### Data for the task
>> BEGIN

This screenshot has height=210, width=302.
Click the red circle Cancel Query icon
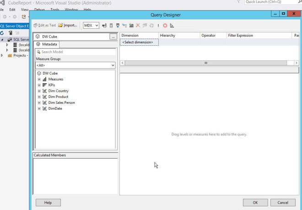click(165, 26)
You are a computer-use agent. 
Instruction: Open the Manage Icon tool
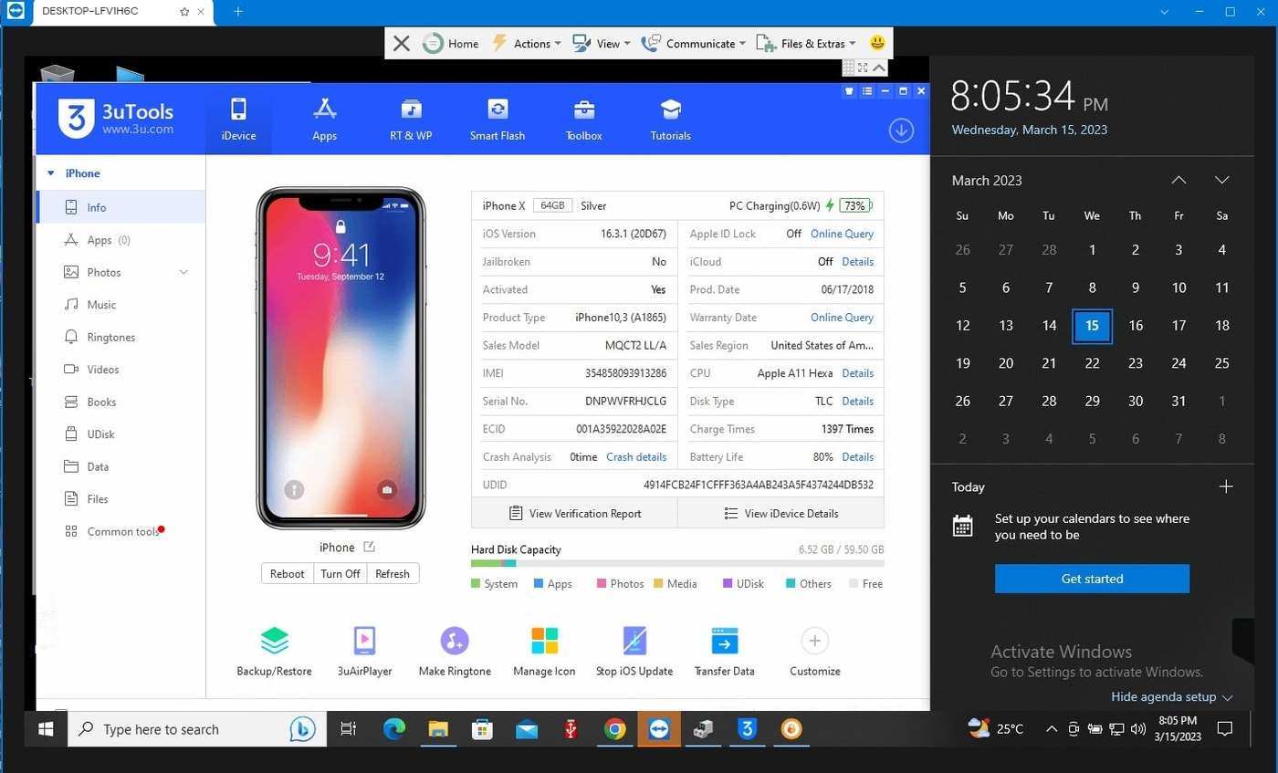click(x=543, y=650)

>> END

### Your goal
Please convert the listing above into a JSON list of strings with one string per line, skipping blank lines and leaving out the pictures.

### Solution to the exercise
[
  "This screenshot has height=210, width=302.",
  "Click the red circle Cancel Query icon",
  "click(165, 26)",
  "You are a computer-use agent. ",
  "Instruction: Open the Manage Icon tool",
  "click(x=543, y=650)"
]